As it happens, the people whom Mr Cameron wishes to help – those who are part of a married couple with just one party in the formal workforce – are currently dependent on half an income (or less if children are factored in).
Furthermore, in view of reports which highlight the absence of parents at home as being at the root of children's unhappiness and subsequent anti-social behaviour, the overall benefits to society of this reform – which will reward many who choose to bring up their own children instead of formally joining the workforce – seem hard to deny.
I hope someone is inventing a very large, very humiliating Stupidity Award for the perpetrators of the Circle Line revision (report, 15 December). What will it take for common sense to be restored? Will the well-deserved good reputation of Transport for London ever recover?
Michael K Baldwin recalls hay-box cookery (letter, 15 December). In the early 1900s, my father, then a don at Trinity College, Cambridge, bought and used a commercially built oak-panelled "fireless cooker" or "hay box" with two compartments. In the 1930s during our family holidays, this was used almost every day for a month, to provide our cooked hot evening meal. I regret not using it now; it has been ousted from the kitchen by an Aga cooker.
Don't talk and drive
I totally agree with Clifford Evans that anyone simultaneously driving and using a phone is an utter menace and should be heavily penalised (letter, 14 December).
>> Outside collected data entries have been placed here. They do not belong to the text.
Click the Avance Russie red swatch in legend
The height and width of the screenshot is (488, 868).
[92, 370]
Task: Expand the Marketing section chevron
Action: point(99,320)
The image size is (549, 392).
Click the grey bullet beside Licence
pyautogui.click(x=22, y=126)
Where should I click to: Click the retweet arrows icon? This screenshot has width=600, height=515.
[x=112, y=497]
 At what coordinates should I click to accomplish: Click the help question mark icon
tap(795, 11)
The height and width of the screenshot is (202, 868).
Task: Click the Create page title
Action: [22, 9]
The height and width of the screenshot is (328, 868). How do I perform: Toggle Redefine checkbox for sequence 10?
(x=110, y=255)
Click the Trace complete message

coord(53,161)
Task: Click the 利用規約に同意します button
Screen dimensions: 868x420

However, if the service providers can indeed detect that a call is from or to a mobile in a moving vehicle, then before I lose my licence for regular offending I hope they can also determine that it's my wife who answers my phone while I drive, and vice-versa.
Too many crackers
Every year we have some crackers left over after Christmas lunch. We put them away, and then we buy another box. This means we have a mixed set on the table and a few more to save for the next year, and so on for ever. If crackers were sold in smaller packs – packets of two or three – you would be able to buy just the right number every year.
For those bothered by having their birthday on an inconvenient date such as Christmas Day, 29 February or New Year's Day (letters, 10, 14 December), I would suggest simply changing it to a convenient official birthday, as the Queen does. Who cares anyway? You can then save your real one for legal documents.